To be sure, there is to some extent a “pipeline problem” of too few women studying finance. Glassdoor, a US-based job recruitment site, reports that 61.5% of finance degrees are held by men. Yet there are cultural components even to the way education and training are approached.

“Practical steps, such as blind CV screening and reviewing job adverts, competency frameworks and performance-management criteria for gender-neutral language help,” says Andrew Cocks, a consultant at Norwegian online survey software company Questback.

Amplify Trading, which provides practical training for the financial sector, has developed a technology to help global firms find the right candidate among students from diverse cultural backgrounds through trading-floor simulations that focus on individuals’ skills rather than resumes. “We measure people’s behavior, their conduct, their resilience, their patience, how well they perform under stress or so-called criticism and how well they work with others,” says William de Lucy, CEO and co-founder of Amplify Trading. In the last few years, over 100 business schools and universities in the UK and elsewhere in Europe have adopted the technology, de Lucy says, and the company has also opened an office in China. Algorithms, however, tend to reproduce the unconscious biases of their creators.

Other types of initiatives effectively build corporate inclusiveness. At DBS Bank in Singapore, women now form 60% of the overall workforce, and 40% of the bank’s senior management are women. Two of the bank’s largest business units, Consumer Banking/Wealth Management and Institutional Banking, are led by women, says Lee Yan Hong, head of Group Human Resources at DBS. Lee says key policies that support women include health and wellness programs, flexible working arrangements, training and development, and internal mobility programs.

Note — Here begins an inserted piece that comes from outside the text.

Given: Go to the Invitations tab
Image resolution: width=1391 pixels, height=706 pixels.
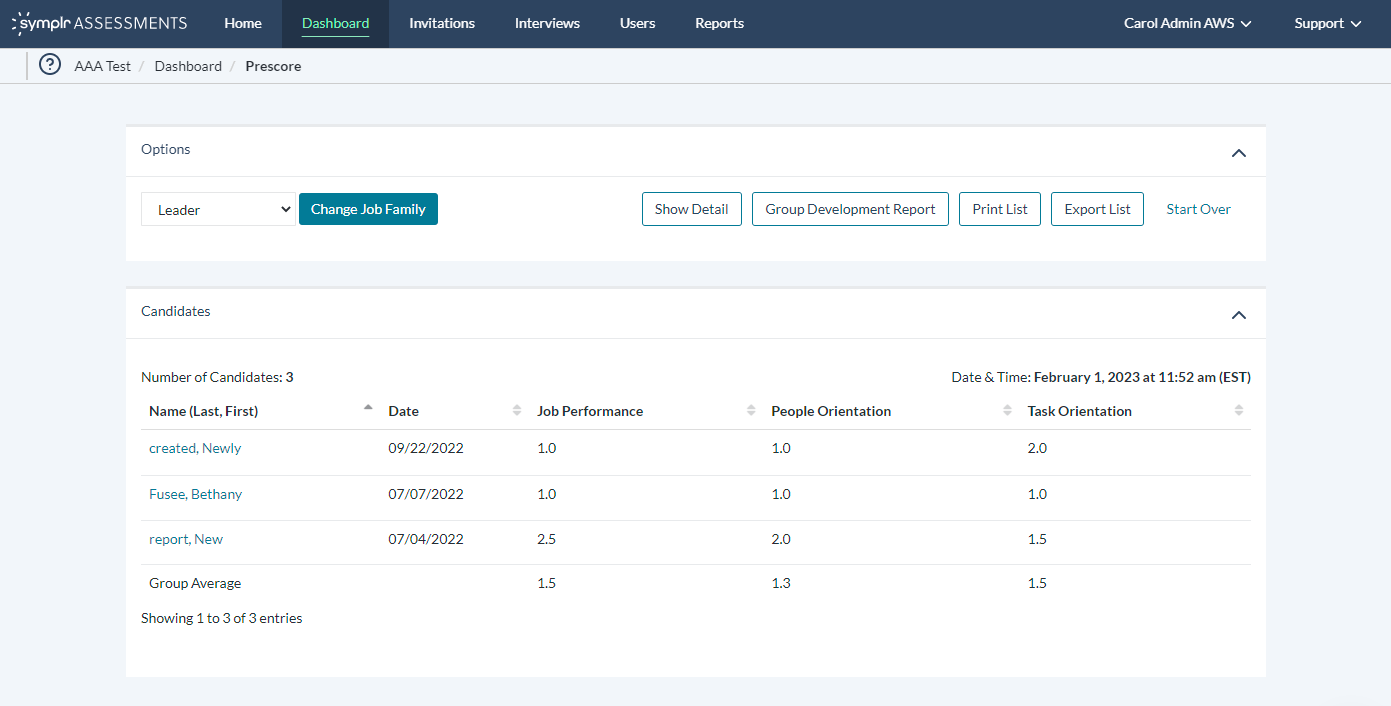Looking at the screenshot, I should tap(442, 23).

“At DBS, we believe gender, generational and cultural diversity is our source of strength,” Lee says. “We believe that when you achieve a critical mass of women across all levels, this will make a difference in an organization’s ability to succeed.”

Similarly, ACI Worldwide provides mentoring and sponsorship. As a result, there are women on the board, on the executive leadership team and in senior roles across the business, McKendry says. “Promoting equal opportunity, diversity and inclusiveness have been on top of my agenda, especially since becoming site leader at our Watford office,” she adds.

Tellingly, female executives agree that much of their career success still depends on their own determination in overcoming ingrained attitudes and unconscious policy choices within their organization.

“As women, we struggle to put ourselves forward,” says Dunlop. “This was something that held me back early in my leadership career, and overcoming the challenge meant finding my voice and asserting myself.”

That means fighting for wage parity. A 2018 study by Questback shows the persistence of the gender pay gap—even under quotas that strengthen women’s representation. The UK financial sector, for example, pays men on average 30% more than women—the largest gap of any business sector.

Such gender barriers may become more powerful as competitive barriers. Rosenberg Equities researchers Singh and McDonald note that diversity provides a “profitability moat” in bad times as well as a greater strength in good times. “Historically,” they conclude, “higher diversity today has translated into higher return on equity tomorrow.”